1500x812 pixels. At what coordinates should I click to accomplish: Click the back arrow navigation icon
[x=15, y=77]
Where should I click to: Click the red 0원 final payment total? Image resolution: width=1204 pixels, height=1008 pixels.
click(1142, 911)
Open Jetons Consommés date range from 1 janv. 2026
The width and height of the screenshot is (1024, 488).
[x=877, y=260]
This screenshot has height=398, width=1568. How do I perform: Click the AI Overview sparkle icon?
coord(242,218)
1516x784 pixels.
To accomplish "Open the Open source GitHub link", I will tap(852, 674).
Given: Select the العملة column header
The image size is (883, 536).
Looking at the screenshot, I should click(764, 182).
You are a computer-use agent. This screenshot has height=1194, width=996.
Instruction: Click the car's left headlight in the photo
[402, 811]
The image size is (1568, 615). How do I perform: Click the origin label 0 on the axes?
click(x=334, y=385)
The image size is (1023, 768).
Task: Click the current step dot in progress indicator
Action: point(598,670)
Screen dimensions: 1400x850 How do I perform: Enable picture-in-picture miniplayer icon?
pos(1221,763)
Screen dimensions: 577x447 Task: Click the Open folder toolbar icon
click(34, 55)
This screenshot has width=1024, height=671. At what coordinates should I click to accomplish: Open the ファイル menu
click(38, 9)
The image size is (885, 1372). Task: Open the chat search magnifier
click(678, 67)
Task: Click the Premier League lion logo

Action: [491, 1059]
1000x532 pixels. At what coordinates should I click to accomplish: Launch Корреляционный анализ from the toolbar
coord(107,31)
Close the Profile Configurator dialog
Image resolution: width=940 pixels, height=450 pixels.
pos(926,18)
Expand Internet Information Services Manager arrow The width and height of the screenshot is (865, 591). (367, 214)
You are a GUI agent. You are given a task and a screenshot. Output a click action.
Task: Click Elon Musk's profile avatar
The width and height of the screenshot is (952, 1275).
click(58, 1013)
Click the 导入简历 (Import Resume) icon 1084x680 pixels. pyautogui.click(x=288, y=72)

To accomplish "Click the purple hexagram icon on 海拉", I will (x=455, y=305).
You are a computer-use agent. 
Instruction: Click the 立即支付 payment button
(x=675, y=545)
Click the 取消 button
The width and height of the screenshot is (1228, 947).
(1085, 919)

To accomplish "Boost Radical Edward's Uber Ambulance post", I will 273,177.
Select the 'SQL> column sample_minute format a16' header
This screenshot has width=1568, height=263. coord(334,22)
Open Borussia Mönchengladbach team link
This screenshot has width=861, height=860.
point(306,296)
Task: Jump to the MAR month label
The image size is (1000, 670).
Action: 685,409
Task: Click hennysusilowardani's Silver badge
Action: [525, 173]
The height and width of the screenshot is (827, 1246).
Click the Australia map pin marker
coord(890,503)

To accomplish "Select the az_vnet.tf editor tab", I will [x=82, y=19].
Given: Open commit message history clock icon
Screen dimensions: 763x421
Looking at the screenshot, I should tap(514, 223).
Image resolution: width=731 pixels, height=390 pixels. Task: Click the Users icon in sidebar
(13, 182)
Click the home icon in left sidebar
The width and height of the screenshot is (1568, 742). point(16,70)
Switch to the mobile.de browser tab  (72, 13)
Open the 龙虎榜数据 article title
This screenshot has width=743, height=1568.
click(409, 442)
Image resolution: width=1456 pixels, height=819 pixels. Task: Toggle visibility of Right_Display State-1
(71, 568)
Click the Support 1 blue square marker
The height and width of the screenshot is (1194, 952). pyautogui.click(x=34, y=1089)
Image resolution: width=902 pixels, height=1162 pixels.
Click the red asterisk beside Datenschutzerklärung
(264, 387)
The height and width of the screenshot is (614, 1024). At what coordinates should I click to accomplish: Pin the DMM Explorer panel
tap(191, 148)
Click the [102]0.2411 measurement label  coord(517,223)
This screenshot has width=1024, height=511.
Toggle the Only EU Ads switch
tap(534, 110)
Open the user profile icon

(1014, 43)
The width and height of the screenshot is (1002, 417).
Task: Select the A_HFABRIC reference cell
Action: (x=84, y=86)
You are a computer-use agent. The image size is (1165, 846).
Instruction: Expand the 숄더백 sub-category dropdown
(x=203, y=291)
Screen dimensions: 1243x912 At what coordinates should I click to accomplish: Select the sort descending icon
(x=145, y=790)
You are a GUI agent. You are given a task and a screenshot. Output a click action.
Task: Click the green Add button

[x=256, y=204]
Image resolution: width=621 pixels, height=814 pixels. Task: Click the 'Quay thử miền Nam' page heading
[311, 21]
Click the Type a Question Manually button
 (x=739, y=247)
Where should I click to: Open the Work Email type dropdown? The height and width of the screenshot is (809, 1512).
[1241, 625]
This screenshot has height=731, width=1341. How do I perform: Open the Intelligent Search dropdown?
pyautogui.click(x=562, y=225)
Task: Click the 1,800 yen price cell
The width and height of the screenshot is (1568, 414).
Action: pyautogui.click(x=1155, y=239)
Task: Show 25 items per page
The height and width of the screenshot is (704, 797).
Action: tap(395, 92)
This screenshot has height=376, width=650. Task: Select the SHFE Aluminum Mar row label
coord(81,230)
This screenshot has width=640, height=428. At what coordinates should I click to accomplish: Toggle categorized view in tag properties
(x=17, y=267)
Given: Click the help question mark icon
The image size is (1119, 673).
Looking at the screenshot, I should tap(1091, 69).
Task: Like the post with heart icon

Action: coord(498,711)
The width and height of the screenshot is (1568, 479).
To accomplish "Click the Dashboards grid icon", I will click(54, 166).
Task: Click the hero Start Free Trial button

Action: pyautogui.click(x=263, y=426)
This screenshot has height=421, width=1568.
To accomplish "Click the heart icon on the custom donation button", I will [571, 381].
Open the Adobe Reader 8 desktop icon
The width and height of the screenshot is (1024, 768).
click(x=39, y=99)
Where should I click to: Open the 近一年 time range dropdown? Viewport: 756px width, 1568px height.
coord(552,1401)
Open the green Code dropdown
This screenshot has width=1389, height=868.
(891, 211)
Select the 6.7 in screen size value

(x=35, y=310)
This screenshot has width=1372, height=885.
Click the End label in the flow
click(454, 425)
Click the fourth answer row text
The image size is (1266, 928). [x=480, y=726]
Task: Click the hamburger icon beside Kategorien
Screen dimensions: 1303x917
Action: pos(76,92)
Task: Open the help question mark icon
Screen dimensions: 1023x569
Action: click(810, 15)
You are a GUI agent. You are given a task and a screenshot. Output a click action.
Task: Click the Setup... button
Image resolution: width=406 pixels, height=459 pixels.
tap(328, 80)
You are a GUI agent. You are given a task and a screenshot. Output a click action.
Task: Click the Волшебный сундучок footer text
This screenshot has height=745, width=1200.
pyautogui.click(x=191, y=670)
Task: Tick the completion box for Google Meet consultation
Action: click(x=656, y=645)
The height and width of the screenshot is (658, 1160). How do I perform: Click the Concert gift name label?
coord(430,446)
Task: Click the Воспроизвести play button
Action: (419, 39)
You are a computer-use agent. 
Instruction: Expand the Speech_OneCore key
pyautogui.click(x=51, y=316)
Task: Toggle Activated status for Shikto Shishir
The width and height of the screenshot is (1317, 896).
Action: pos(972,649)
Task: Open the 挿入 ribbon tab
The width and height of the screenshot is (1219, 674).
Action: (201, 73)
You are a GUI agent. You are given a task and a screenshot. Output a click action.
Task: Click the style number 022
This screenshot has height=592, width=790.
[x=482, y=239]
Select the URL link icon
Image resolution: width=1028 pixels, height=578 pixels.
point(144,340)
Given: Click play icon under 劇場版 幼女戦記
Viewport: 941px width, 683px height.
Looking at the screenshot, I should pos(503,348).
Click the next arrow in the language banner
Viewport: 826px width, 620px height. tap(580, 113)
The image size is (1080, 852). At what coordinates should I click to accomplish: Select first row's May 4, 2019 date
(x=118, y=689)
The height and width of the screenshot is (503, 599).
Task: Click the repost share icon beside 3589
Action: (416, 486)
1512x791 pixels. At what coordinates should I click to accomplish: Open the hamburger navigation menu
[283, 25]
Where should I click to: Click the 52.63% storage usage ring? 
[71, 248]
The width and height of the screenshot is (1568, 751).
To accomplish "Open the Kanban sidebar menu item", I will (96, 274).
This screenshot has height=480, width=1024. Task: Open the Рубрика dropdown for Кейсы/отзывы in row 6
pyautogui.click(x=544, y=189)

-*-*-

Check each line above for the string "link" and return those that contain it.

Expected answer:
To accomplish "Open the Open source GitHub link", I will tap(852, 674).
Open Borussia Mönchengladbach team link
Select the URL link icon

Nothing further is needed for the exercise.